1322. Pteroclurus senegallus.
The Spotted Sand-Grouse.
Tetrao senegallus, Linn. Mantissa, p. 526 (1767-71). Pterocles senegallus, Jerdon, B. 1, iii, p. 504; Hume, S. F. i, p. 221 ; ii, p. 331; iv, p. 4 ; James, S. F. iii, p. 418 ; Butler, S. F. iv, p. 508; v, p. 222 ; Hayes Lloyd, Ibis, 1876, p. 280; Hume, S. F. v, p. 60 ; vii, p. 161; id. Cat. no. 801 bis; Hume & Marsh. Game B. i, p. 53, pl.; iii, pl. 3 (egg); Tufnell, S. F. ix, p. 200; Swinhoe, Ibis, 1882, p. 118; Barnes, Birds Bom. p. 297 ; Oates in Hume's N. & E. 2nd ed. iii, p. 366. Pterocles guttatus, Licht. Verz. Doubl. p. 64 (1823) ; Blyth, Ibis, 1872, p. 89. Pteroclurus senegallus, Ooilvie Grant, Cat. B. M. xxii, p. 14.

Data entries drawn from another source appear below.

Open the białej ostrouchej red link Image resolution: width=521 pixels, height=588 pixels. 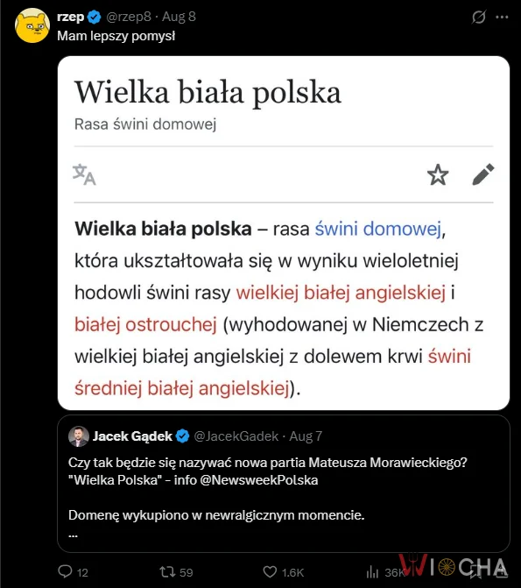[146, 324]
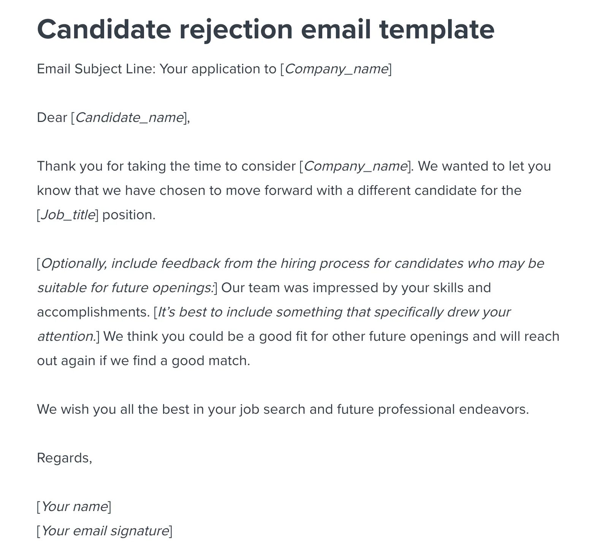Click the 'Your email signature' placeholder
This screenshot has width=594, height=560.
105,531
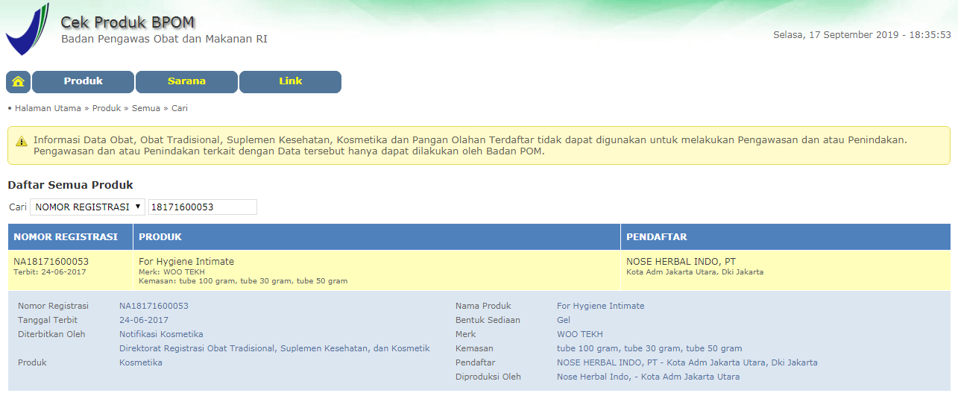Go to Halaman Utama breadcrumb
Screen dimensions: 958x399
48,108
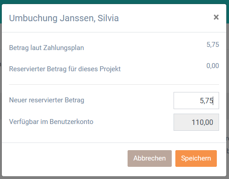Focus the Neuer reservierter Betrag input field

pos(196,101)
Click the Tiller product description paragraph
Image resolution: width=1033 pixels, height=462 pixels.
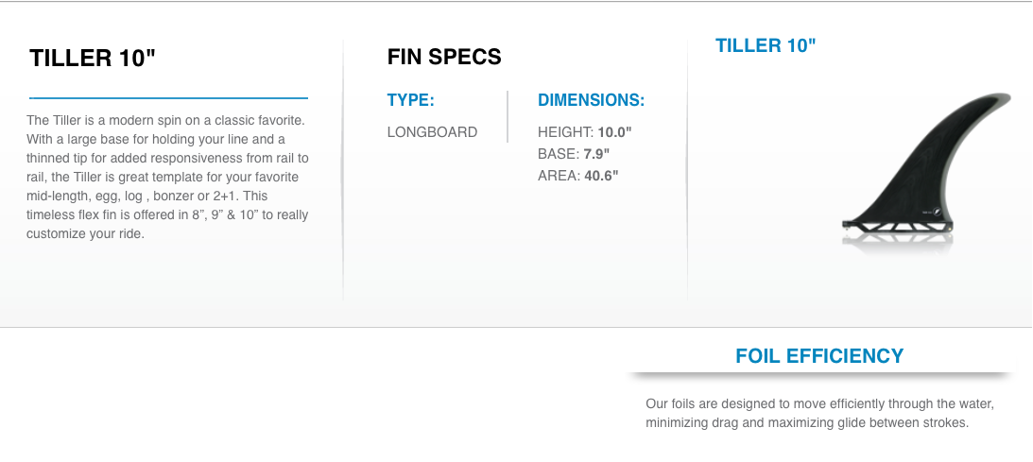(167, 177)
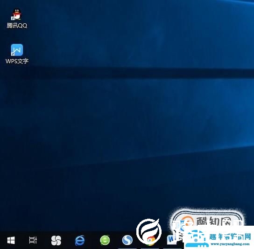
Task: Open the Windows Start menu
Action: 11,240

Nandu Katinyo, Gutu, Sind.
Coloration, Male. Crown, back, and rump isabelline ; forehead, supercilia (with narrow band below eye), and nape, forming a band surrounding the crown, dull pale ashy ; lores whitish ; scapulars, tertiaries, median and greater secondary-coverts purplish brown, buff at the tips, the tips of the longer scapulars ochreous yellow ; lesser coverts, primary-coverts, and primaries buff, the latter brown towards the end, all except the first two or three with oblique pale tips ; greater coverts dark, except on the edge ; upper tail-coverts isabelline washed with yellow ; middle tail-feathers the same with long black points, the other tail-feathers dark brown with oblique white tips; chin, throat, cheeks, and sides of neck deep ochreous yellow ; lower parts from throat buff, greyish on the upper breast; middle of abdomen to vent blackish brown.

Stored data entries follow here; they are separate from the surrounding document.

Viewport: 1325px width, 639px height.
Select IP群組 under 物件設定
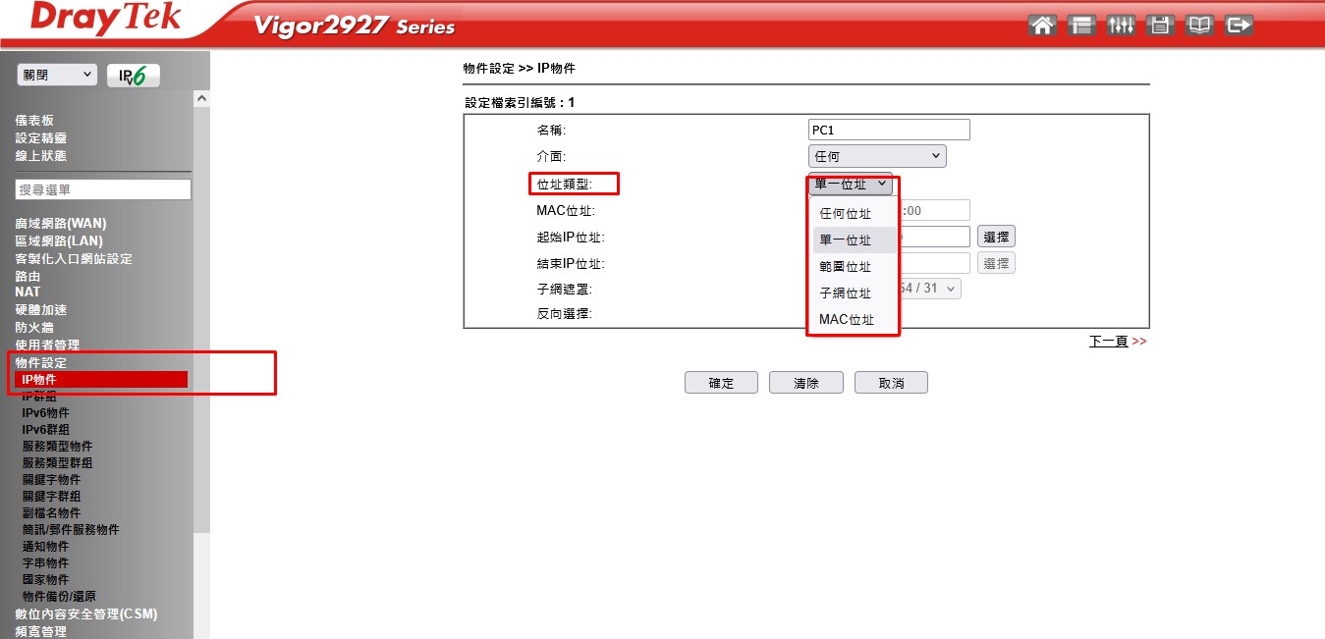pos(39,397)
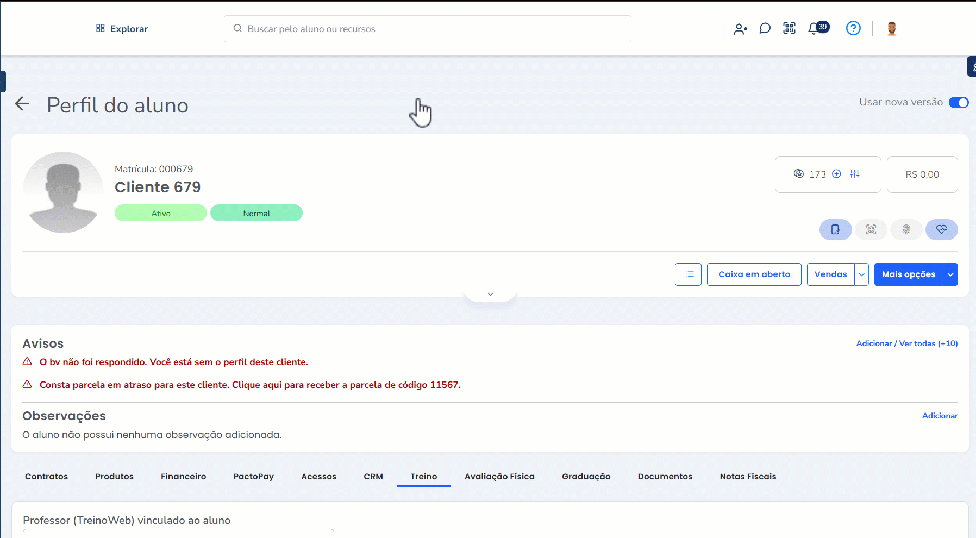This screenshot has height=538, width=976.
Task: Click the Caixa em aberto button
Action: 754,274
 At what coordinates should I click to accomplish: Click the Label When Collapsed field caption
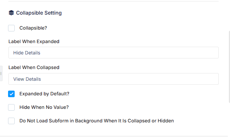[34, 68]
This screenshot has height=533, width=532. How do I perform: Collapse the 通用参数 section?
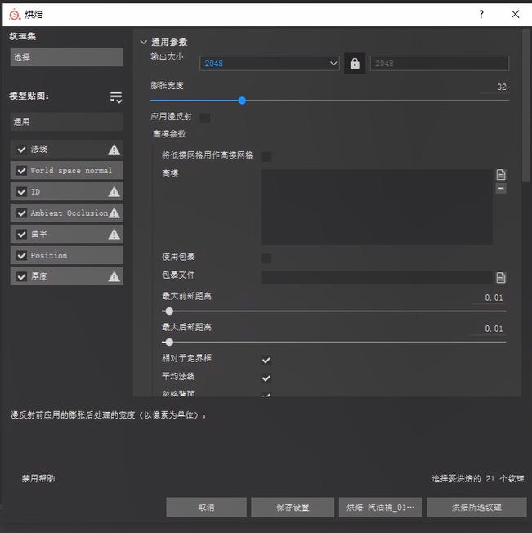pyautogui.click(x=144, y=42)
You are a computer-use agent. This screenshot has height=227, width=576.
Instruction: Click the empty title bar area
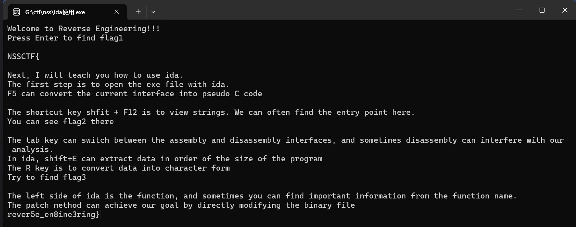(x=331, y=11)
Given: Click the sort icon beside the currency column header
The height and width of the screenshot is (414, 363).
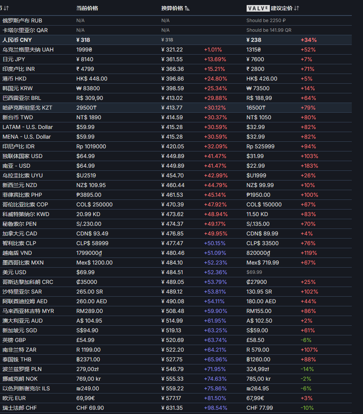Looking at the screenshot, I should click(7, 8).
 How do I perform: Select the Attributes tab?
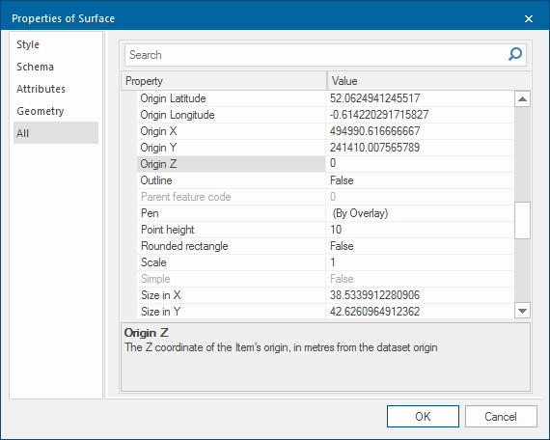click(x=41, y=89)
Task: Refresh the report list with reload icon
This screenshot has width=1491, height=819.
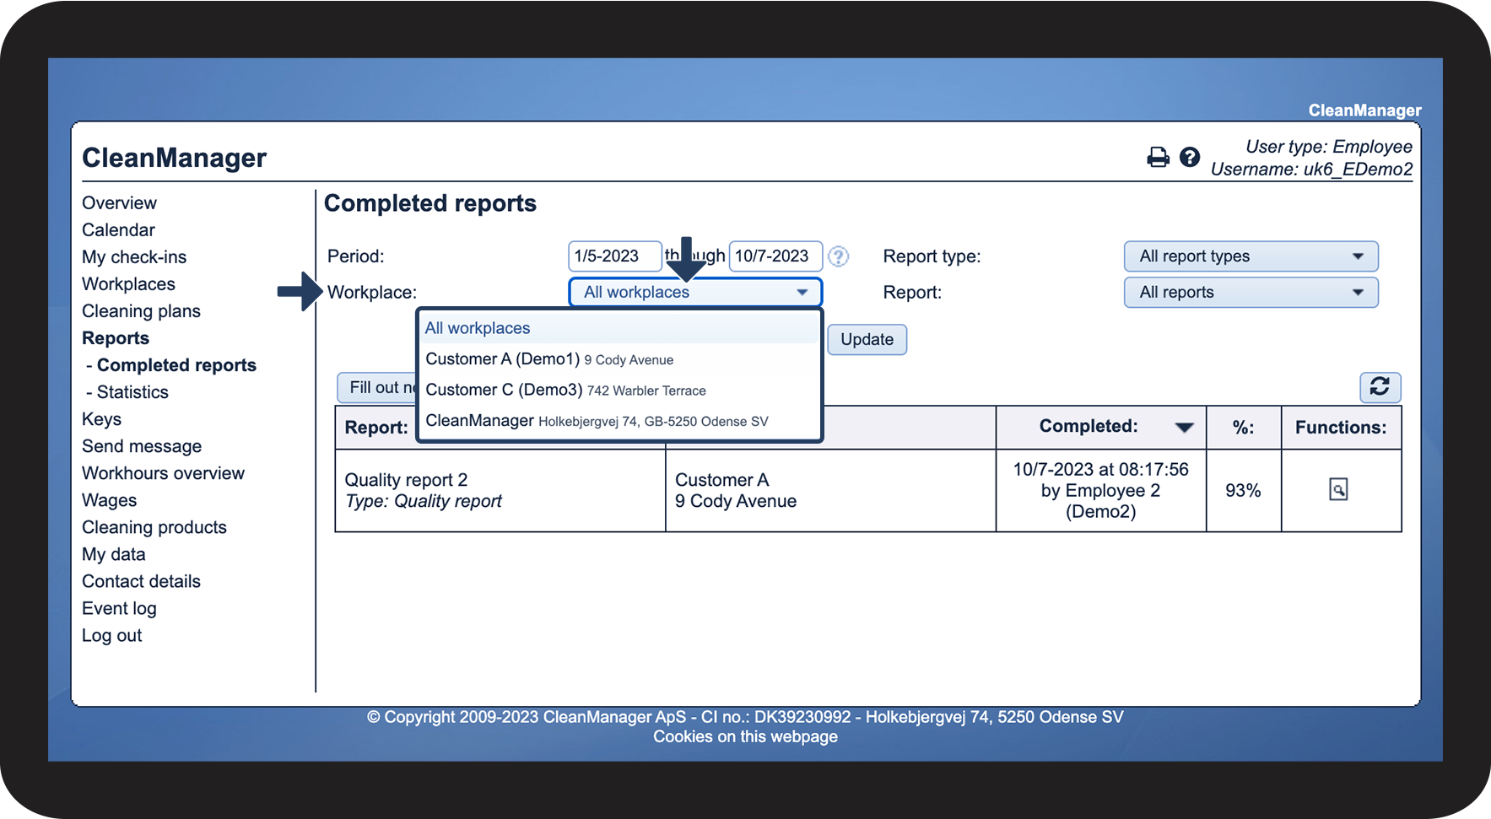Action: (x=1380, y=387)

Female buff, the upper parts and upper breast spotted with black, the spots becoming bands on the scapulars, tertiaries, and middle tail-feathers; tertiaries tinged with yellow towards the ends; wings, outer tail-feathers, and lower parts except upper breast as in male.

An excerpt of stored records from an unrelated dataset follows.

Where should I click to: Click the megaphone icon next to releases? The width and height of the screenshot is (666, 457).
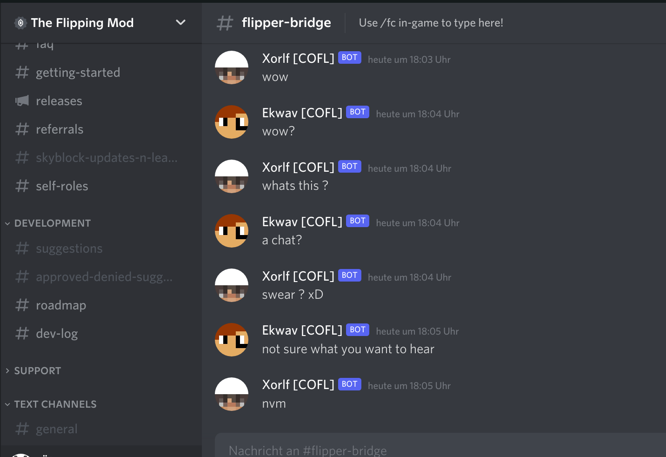(22, 101)
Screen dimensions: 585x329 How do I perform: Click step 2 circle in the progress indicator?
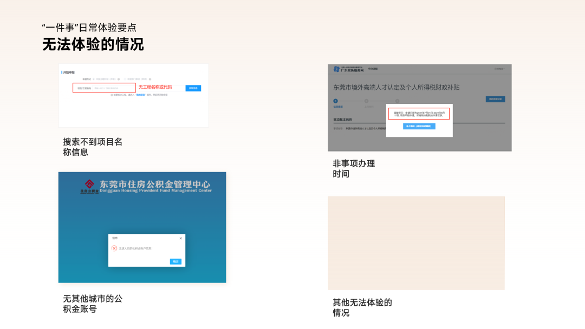click(367, 101)
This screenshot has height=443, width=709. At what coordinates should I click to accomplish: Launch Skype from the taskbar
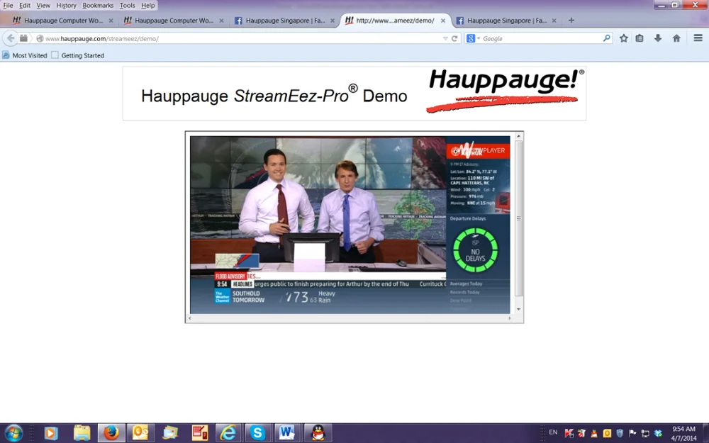258,432
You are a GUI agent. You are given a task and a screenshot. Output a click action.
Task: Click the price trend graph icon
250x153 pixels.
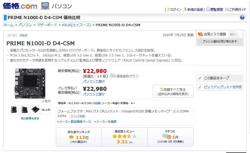coord(112,76)
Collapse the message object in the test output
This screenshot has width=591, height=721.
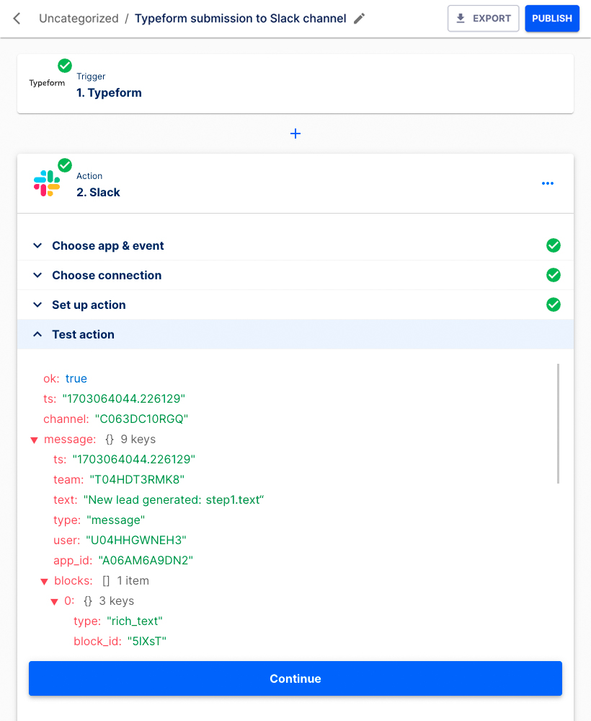pos(33,439)
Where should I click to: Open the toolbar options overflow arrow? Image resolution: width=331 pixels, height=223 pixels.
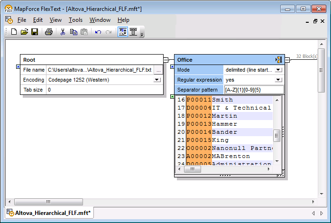142,34
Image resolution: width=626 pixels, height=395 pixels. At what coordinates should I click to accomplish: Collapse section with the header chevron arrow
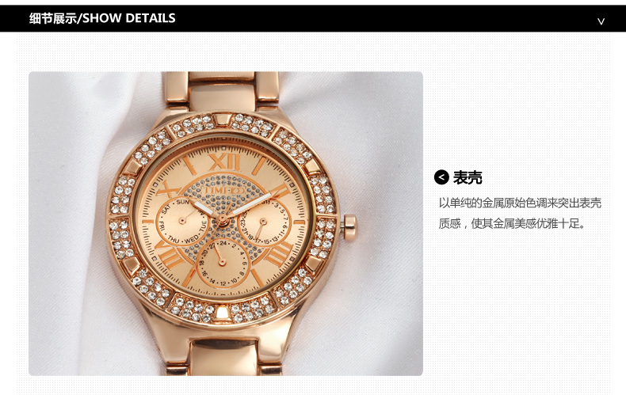[x=601, y=21]
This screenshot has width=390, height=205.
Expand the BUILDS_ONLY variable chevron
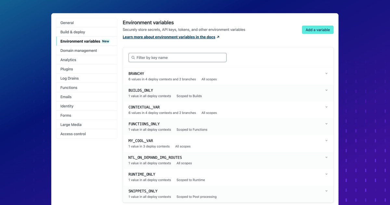click(x=326, y=90)
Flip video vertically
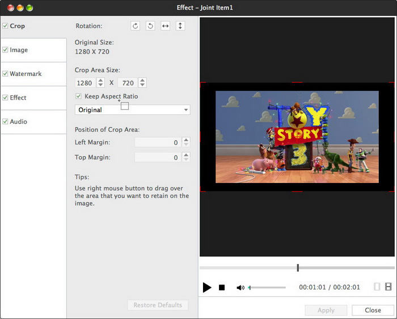 coord(180,26)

Bill bluish grey; irides brown; orbits yellowish ; feet bluish white (Hume).
Length of male about 14; tail 5.75 ; wing 7.75 ; tarsus .9 ; bill from gape .65. Length of female about 1.3; tail 4.25 ; wing 7.75. The middle tail-feathers are about 2 inches longer than the others in males, 1 inch or less in females.
Distribution. Northern Africa to south of the Sahara and Southwestern Asia. Common in Sind west of the Indus, rare to the eastward, but recorded from the neighbourhood of the Runn of Cutch, including Kattywar, and from Jamboghora, west of Ahmedabad; also from Pokaran between Jeysulmere and Jodhpore, and from Shahpur district in the Punjab. Mhow is given as a locality in the British Museum Catalogue for a specimen received from Col. Swinhoe, but in error; the specimen thus marked is really from Pirchoki, below the Bolan Pass.
Habits. Similar to those of P. exustus. Generally resident, but not known to breed east of the Indus; and it is said that even in Western Sind the majority are cold-weather visitors. I obtained an egg, fully formed and measuring 1.5 by 1.05, from a female I shot west of Shikarpur on March 20, 1875.